The older boards did not support PCIe 2.0 but there is no gain from it for you, so no point in it. Only highest end GFX gain a little from it.


----------



## eaglefalk (Apr 7, 2008)

is there any better boards that support PCI-E 16x 2.0.
Which board is the best for games off them all.


----------



## eaglefalk (Apr 7, 2008)

I mean everything and is Gigabyte GA-EP35-DS4 not Gigabyte GA-EP35-DS4 that you mean


----------



## eaglefalk (Apr 7, 2008)

is this a better board. Asus P5E3 Deluxe/WIFI-AP and i checked on silentpcreview.com and the have wrote. 

5 Star Review. Asus A Winner, Again
Strengths: Fabulous MB, fast, stable, tons of features, geared to future computing
Weaknesses: Price, price, price, but "you get what you pay for"
Summary: I have used Asus (and some other) motherboards for several years now and this is the best by far I have ever experienced. You get all kinds of features and performance, but at a fairly steep price.

The P5E3 can handle whatever you throw at it. Since it is DDR3 it is fast. But right now this memory is also very expensive. The board is very stable even with overclocking (which the BIOS provides numerous options for). You can even surf the internet or connect through Skype via a BIOS mini OS on bootup, prior to going into the main OS.

It has plenty of "extras" such as 2 wired and wireless n networks, multiple internal/external SATA/Firewire/USB ports, 7.1 HD audio, Crossfire etc.

Computer magazines use this board for testing components when they come out since it is so stable.

The only thing I had to do was update the BIOS for the new Intel CPUs prior to use, otherwise it was easy to set up.

If you can afford it, this has got to be one of the best boards on the market right now and for the near future.


----------



## eaglefalk (Apr 7, 2008)

skip the asus and is this fine. gigabyte GA-p35-DQ6. 
http://www.newegg.com/Product/ShowI...ion=GIGABYTE+GA-P35-DQ6+ATX+Intel+Motherboard


----------



## Kalim (Nov 24, 2006)

The last Gigabyte board you linked is excellent! 

But it costs much more than the previous ones..

Asus P5E3 is highest end board for a highest end expensive system and overclocking - not like yours.


----------



## eaglefalk (Apr 7, 2008)

its not that expensive if have the money and want a good board


----------



## Kalim (Nov 24, 2006)

Yeah but ASUS board is a rip off for you, that's what I'm saying. :wink:

Unless you get $400 DDR3 which you'll overclock to at least 7-7-7 1800, there won't be any point in the P5E3.

But the Ggabyte P35 DQ6 is a good board like I said.
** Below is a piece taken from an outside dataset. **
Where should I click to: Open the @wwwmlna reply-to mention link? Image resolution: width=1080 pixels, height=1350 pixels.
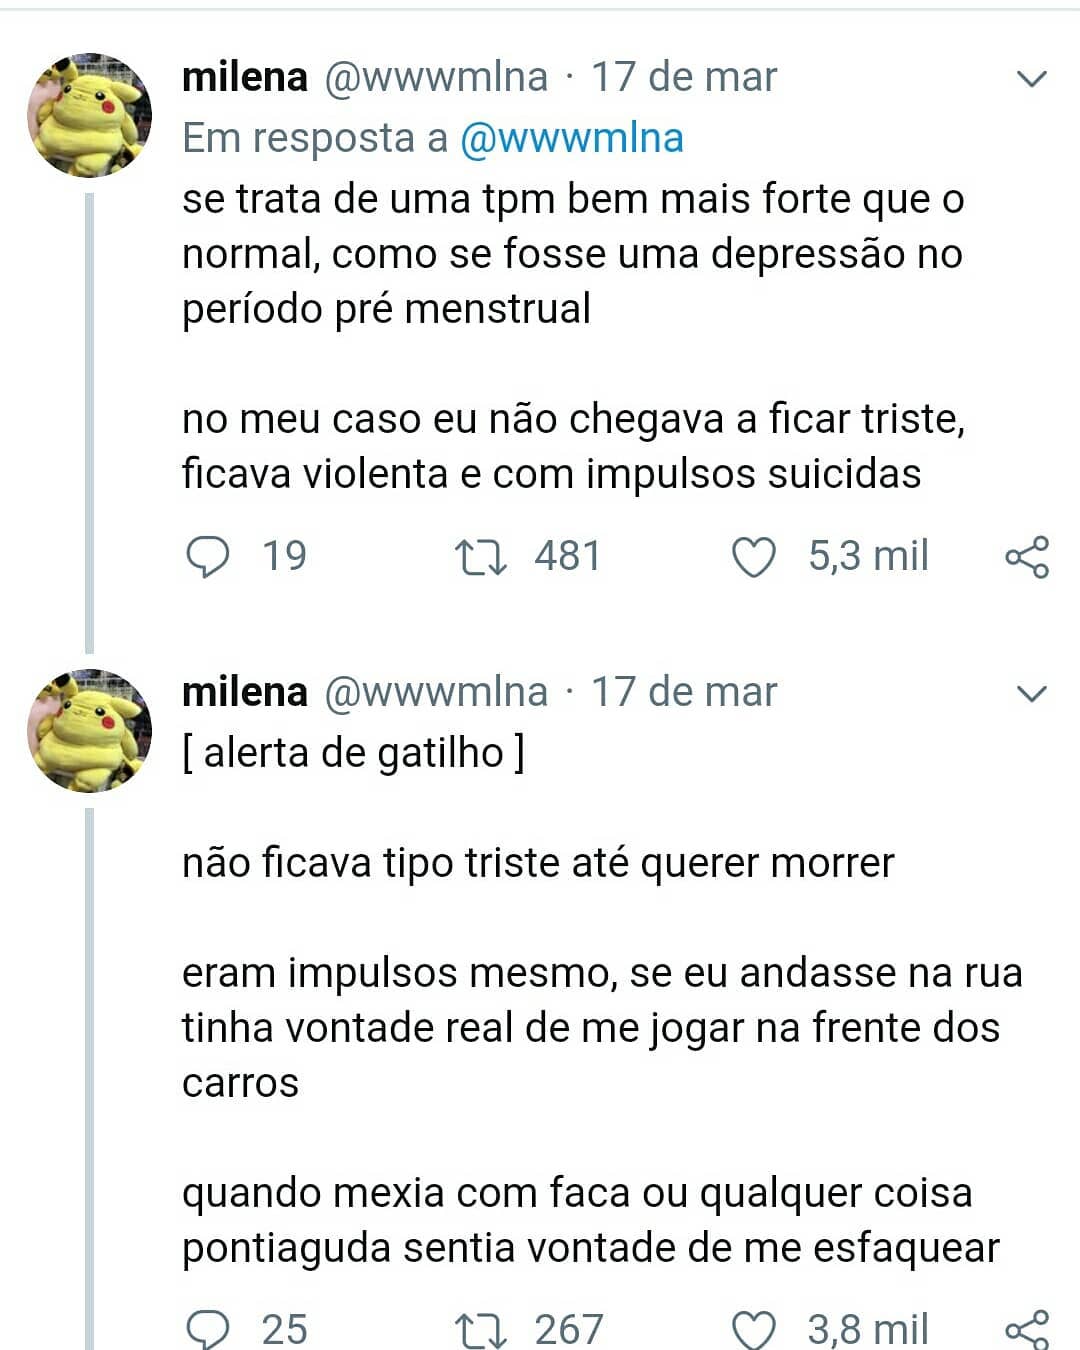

There _really_ isn't that much difference in P35 boards. It's more to do with which GPU/CPU you have... all P35 boards are very good.


----------



## eaglefalk (Apr 7, 2008)

then im going to buy it


----------



## eaglefalk (Apr 7, 2008)

can i use 1tb or 2x1t harddrive from seagate with the Gigabyte GA-p35-DQ6


----------



## eaglefalk (Apr 7, 2008)

will the Gigabyte GA-p35-DQ6 be suitable in a Ace Spades IV chassis


----------



## Unetwork (May 28, 2008)

As Eaglefalk mentioned the Asus P5E3 Deluxe/WIFI-AP is very good.
since I went with Gygabyte twice my bios went to waste and support took over 2 weeks.


----------